7. A communication method of a user equipment (UE), comprising:

receiving a downlink control information (DCI) format, the DCI format comprising a channel state information (CSI) request field set to trigger an aperiodic CSI reporting, and

performing, based on the detection of the DCI format, the aperiodic CSI reporting comprising a channel quality indicator (CQI) using a physical uplink shared channel (PUSCH), wherein

in a case that cyclic redundancy check (CRC) attached to the DCI format is scrambled by a cell radio network temporary identifier (C-RNTI), a first CQI table is used for interpretation for indices of the CQI, and

in a case that CRC attached to the DCI format is scrambled by a first RNTI different from the C-RNTI, a second CQI table is used for interpretation for indices of the CQI.

8. The communication method of claim 7, wherein:

the first RNTI is used for identifying a modulation and coding scheme (MCS) index table from more than one MCS index tables to determine a modulation order and/or a target coding rate.

9. A communication method of a user equipment (UE), comprising:

receiving a radio resource control (RRC) message comprising information used for configuring a correspondence between a trigger state of a channel state information (CSI) request field and a channel quality indicator (CQI) table,

receiving a downlink control information (DCI) format, the DCI format comprising a CSI request field set to trigger an aperiodic CSI reporting, and

transmitting circuitry configured to perform, based on the detection of the DCI format, the aperiodic CSI reporting comprising a channel quality indicator (CQI) using a physical uplink shared channel (PUSCH), wherein

the CQI table used for interpretation for indices of the CQI is determined based on the information and the trigger state of the CSI request field.

10. A communication method of a base station apparatus, comprising:

transmitting a downlink control information (DCI) format, the DCI format comprising a channel state information (CSI) request field set to trigger an aperiodic CSI reporting, and

receiving, based on the DCI format, the aperiodic CSI reporting comprising CQI using a physical uplink shared channel (PUSCH), wherein

in a case that cyclic redundancy check (CRC) attached to the DCI format is scrambled by a cell radio network temporary identifier (C-RNTI), a first CQI table is used for interpretation for indices of the CQI, and

in a case that CRC attached to the DCI format is scrambled by a first RNTI different from the C-RNTI, a second CQI table is used for interpretation for indices of the CQI.

11. The communication method of claim 10, wherein:

the first RNTI is used for identifying a modulation and coding scheme (MCS) index table from more than one MCS index tables to determine a modulation order and/or a target coding rate.

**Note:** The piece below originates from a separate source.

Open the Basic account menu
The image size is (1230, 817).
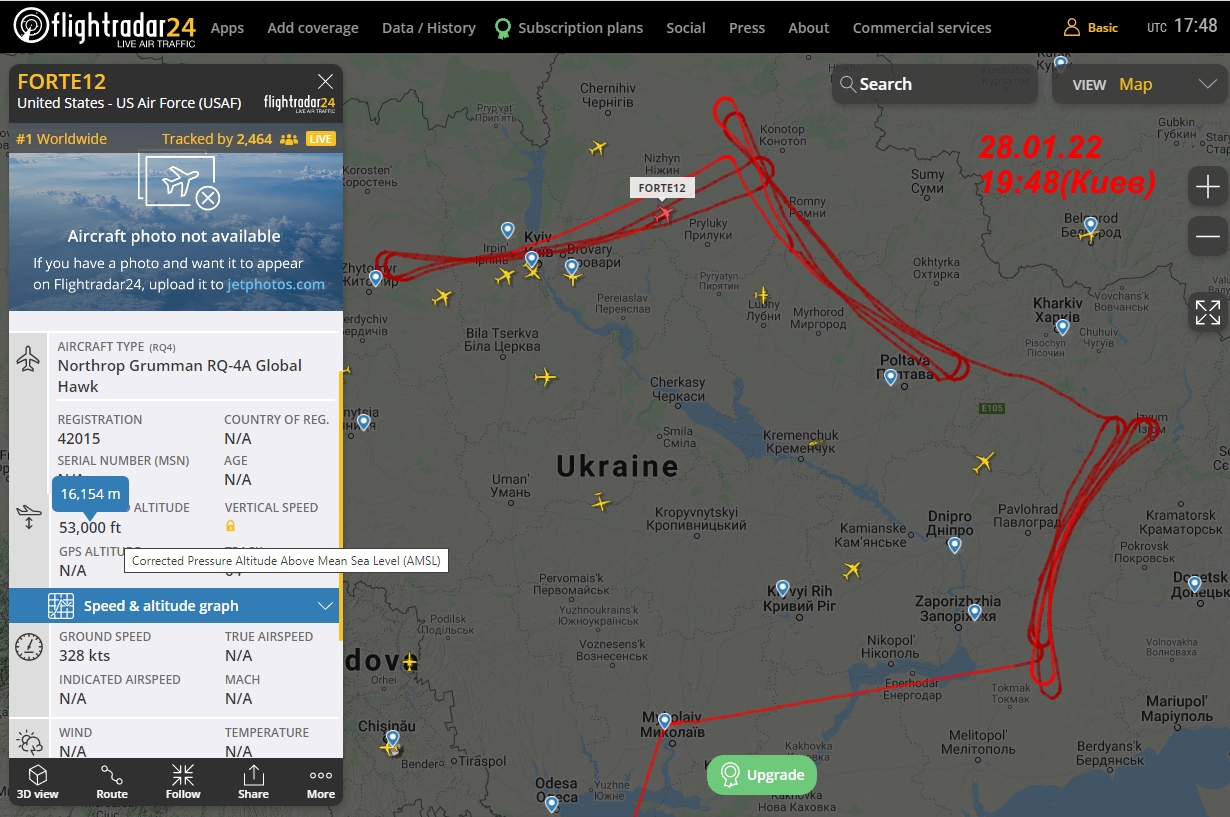[1091, 28]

12. A communication method of a base station apparatus comprising:

transmitting a radio resource control (RRC) message comprising information used for configuring a correspondence between a trigger state of a channel state information (CSI) request field and a channel quality indicator (CQI) table,

transmitting a downlink control information (DCI) format, the DCI format comprising a CSI request field set to trigger an aperiodic CSI reporting, and

receiving, based on the DCI format, the aperiodic CSI reporting comprising CQI using a physical uplink shared channel (PUSCH), wherein

the CQI table used for interpretation for indices of the CQI is determined based on the information and the trigger state of the CSI request field.